Asteroid Belt
The Asteroid belt is a vast region of the Solar System located between the orbits of the planets Mars and Jupiter. It contains millions of rocky bodies known as asteroids, along with smaller amounts of dust and debris. These objects orbit the Sun in the same general direction as the planets. The asteroid belt is one of the principal populations of small bodies in the Solar System and represents material that has remained from the early stages of Solar System formation approximately 4.6 billion years ago. The asteroid belt is not a densely packed field of rocks as it is often portrayed in science fiction. The distances between individual asteroids are typically extremely large, often hundreds of thousands to millions of kilometers apart. A spacecraft can travel through the asteroid belt with a very low probability of colliding with an asteroid.

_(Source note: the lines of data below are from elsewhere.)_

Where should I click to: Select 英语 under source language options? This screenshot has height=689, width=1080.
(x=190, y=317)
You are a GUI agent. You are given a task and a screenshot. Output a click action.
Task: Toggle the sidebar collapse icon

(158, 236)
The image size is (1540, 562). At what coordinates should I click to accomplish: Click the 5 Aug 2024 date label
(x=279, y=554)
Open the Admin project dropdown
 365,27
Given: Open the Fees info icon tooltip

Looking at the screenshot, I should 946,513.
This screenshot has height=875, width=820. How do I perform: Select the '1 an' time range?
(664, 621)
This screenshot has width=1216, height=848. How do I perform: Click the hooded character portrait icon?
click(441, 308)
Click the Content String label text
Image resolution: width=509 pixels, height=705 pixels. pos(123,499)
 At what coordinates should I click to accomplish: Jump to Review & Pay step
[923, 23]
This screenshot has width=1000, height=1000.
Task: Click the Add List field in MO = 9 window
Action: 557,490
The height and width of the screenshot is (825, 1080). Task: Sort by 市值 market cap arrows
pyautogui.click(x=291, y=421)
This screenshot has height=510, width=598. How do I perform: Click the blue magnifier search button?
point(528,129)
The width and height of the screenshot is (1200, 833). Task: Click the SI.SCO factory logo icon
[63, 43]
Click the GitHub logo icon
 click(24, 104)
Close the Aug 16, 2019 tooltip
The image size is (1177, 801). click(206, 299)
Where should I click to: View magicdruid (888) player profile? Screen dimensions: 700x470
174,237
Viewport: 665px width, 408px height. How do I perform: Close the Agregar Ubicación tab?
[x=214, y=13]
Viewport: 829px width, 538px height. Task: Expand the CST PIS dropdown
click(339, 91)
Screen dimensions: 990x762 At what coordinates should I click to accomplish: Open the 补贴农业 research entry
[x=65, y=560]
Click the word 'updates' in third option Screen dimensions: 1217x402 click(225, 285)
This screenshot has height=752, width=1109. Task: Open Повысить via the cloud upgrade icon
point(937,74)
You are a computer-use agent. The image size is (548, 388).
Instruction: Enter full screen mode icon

Asteroids within the belt vary greatly in size, composition, shape, and mass. Most are irregularly shaped because they do not possess enough gravity to pull themselves into spheres. The largest object in the asteroid belt is the dwarf planet Ceres, which has a diameter of about 940 kilometers (584 miles). Other major bodies include Vesta, Pallas, and Hygiea. Together, these objects contain a significant fraction of the belt's total mass. Even so, the combined mass of all objects in the asteroid belt is only a small percentage of the mass of Earth's Moon.
Asteroids are commonly classified according to their composition. Carbon-rich asteroids, known as C-type asteroids, are the most abundant. Silicate-rich S-type asteroids are also common, while M-type asteroids contain relatively large amounts of metallic iron and nickel. These compositional differences provide important information about the conditions that existed during the formation of the Solar System. Some asteroids preserve material that has undergone little change since the Solar System's earliest history, making them valuable scientific records of planetary formation processes.
The asteroid belt is dynamically structured rather than uniformly populated. Certain regions contain relatively few asteroids because orbital resonances with Jupiter destabilize objects located there. These gaps, known as Kirkwood gaps, occur where an asteroid's orbital period forms a simple mathematical ratio with Jupiter's orbital period. Over long periods of time, gravitational interactions tend to remove asteroids from these resonant locations. The asteroid belt is also a source of some meteorites that eventually reach Earth. Collisions between asteroids can produce fragments that are later perturbed onto paths crossing the inner Solar System. Some of these fragments enter Earth's atmosphere and survive to reach the surface as meteorites, providing scientists with direct samples of asteroid material for laboratory study.